Zoomcar, a self-drive car rental company, has been growing at a fast pace in India. After five years of operation, the company’s service is available in 29 cities in the country. Besides, it is also planning to explore other Asian and African markets.
Greg Moran, the chief executive officer (CEO) and co-founder of Zoomcar is now one of the veterans in the technology-based mobility space.
Moran, who has been observing the market for a long, however, thinks the business model of Ola and Uber are flawed and they won’t be able to churn money.
In his interview with Business Standard, he added these companies need to revisit their strategy.
He pointed towards the China and Indonesia markets where mobility companies were a proxy for something large. The ride-hailing platforms in these countries are consumer service companies which are servicing everyday needs and not just mobility.
In his opinion, if Ola and Uber do ride-sharing business only, they will never be able to make money.
Moran further explained the ride-sharing firms are offering heavy subsidies to both riders and drivers; there is a huge subvention.
“Whenever you try to become profitable with the driver, there will be a tension.

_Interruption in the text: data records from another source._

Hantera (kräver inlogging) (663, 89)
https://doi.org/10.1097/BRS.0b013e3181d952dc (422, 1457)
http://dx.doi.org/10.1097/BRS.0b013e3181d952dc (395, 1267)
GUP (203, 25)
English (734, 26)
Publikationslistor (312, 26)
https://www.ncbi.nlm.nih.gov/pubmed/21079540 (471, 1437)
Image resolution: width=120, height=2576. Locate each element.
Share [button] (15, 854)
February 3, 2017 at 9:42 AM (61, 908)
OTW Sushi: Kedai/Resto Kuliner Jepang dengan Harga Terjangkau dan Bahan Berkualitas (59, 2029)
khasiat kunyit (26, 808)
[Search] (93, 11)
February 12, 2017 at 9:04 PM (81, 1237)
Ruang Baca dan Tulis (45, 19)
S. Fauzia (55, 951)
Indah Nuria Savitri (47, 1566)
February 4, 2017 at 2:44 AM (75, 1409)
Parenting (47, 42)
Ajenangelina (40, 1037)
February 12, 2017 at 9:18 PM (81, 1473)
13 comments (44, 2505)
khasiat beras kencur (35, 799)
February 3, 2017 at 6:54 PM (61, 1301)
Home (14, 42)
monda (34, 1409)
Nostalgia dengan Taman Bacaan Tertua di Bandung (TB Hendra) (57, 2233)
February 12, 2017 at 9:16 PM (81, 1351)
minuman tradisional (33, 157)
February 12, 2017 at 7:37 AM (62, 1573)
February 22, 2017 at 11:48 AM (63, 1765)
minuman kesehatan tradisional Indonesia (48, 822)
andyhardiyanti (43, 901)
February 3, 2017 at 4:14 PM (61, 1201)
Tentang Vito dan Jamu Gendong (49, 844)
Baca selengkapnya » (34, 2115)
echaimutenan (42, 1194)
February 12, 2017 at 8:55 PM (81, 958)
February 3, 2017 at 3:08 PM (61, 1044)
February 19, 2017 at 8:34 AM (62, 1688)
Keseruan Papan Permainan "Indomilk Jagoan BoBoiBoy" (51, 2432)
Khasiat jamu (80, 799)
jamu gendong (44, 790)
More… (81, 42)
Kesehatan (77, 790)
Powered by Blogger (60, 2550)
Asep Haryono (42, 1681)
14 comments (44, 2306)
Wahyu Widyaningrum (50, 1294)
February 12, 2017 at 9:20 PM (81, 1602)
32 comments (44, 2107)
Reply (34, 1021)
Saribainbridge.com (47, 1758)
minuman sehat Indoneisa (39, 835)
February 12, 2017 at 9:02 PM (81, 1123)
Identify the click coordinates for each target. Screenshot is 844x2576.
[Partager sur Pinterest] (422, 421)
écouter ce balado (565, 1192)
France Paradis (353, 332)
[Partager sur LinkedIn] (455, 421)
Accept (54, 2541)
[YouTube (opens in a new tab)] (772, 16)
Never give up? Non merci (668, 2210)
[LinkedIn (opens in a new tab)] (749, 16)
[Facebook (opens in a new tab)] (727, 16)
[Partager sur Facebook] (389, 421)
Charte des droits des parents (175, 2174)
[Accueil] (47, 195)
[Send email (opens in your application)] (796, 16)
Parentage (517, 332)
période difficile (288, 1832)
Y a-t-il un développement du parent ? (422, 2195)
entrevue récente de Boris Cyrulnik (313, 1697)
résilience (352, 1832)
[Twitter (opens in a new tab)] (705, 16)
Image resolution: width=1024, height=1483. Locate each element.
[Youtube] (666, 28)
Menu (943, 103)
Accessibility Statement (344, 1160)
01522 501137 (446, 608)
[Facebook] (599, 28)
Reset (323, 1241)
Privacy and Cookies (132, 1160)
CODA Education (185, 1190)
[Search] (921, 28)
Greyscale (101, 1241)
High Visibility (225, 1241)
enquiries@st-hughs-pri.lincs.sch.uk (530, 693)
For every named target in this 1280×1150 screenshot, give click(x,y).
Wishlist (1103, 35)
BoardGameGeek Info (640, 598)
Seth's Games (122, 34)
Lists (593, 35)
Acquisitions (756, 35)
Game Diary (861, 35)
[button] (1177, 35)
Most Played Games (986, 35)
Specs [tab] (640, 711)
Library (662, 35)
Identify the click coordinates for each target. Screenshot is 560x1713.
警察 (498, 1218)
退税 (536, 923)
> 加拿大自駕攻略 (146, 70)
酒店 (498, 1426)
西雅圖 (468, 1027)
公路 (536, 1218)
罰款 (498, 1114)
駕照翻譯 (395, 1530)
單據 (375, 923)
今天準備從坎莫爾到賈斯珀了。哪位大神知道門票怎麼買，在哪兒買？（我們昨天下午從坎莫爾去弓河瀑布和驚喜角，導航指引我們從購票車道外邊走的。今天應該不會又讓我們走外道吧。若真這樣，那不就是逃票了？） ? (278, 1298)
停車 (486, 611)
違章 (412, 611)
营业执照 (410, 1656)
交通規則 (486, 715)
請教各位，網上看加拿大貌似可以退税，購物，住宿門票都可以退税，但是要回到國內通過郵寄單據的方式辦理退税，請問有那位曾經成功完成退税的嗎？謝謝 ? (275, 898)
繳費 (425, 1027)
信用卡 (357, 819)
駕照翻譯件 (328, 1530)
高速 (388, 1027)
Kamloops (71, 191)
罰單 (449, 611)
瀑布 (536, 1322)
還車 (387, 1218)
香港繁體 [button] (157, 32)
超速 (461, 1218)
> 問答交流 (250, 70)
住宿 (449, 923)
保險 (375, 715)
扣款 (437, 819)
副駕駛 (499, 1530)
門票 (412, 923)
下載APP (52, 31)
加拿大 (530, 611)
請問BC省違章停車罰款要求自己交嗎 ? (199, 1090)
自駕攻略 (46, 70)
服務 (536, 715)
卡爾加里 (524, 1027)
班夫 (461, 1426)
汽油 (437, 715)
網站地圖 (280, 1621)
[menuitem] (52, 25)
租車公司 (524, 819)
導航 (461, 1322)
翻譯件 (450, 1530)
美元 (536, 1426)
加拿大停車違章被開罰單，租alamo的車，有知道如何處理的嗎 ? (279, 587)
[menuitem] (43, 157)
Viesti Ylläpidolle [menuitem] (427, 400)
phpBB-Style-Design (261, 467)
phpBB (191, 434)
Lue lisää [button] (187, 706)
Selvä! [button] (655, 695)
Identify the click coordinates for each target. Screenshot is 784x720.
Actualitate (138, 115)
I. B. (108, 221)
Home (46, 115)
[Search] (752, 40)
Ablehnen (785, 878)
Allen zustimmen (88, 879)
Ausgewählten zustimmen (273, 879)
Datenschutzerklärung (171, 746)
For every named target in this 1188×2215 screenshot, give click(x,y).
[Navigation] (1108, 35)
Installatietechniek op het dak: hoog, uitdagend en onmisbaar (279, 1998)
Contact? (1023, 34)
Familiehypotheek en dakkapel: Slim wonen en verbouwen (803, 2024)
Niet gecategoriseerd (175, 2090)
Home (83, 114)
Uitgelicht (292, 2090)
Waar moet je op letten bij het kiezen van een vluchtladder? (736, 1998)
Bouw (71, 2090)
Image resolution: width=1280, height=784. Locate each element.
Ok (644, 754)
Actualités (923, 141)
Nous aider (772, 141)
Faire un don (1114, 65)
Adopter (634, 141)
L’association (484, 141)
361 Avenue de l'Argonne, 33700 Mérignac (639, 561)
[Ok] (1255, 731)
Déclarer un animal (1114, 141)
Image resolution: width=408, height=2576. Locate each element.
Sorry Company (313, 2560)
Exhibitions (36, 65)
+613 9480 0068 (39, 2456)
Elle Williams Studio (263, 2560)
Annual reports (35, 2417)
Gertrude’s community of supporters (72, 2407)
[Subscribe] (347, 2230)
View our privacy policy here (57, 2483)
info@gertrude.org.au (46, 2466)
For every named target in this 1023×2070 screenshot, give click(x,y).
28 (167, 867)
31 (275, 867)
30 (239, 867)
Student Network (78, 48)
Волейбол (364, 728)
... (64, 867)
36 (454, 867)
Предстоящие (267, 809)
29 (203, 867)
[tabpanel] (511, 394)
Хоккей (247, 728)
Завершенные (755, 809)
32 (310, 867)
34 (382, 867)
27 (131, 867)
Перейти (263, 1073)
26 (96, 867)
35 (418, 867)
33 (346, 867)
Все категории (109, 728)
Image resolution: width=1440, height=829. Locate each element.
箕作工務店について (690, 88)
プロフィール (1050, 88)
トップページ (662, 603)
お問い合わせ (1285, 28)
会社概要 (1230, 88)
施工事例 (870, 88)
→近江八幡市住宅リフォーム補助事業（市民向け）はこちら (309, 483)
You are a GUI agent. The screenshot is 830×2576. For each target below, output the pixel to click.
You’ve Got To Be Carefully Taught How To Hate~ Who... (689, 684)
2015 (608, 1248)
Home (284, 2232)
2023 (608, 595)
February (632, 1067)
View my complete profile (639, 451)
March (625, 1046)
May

A rideshare driver-based mobility can only become profitable if you eliminate the driver.”
Zoomcar rides on growth model
Zoomcar, however, boasts of strong unit economics. Since its inception in 2013, it claims to have clocked more than 9 lakh trips with a ticket size of about Rs 4,000-6,000 on an average.
During these years, Zoomcar also shifted to a new model called Zoomcar Associate Program (ZAP) for the next round of growth. The program allows people buy cars and lease it to Zoomcar for running it as a self-driven rental car.
The Bengaluru-based company is betting big on the new program. It believes that its ZAP major revenue stream model will help the company achieve its target. Over the next few years, the car rental company is targeting to have a fleet of 25,000 cars for which its ZAP would account 85-90 per cent.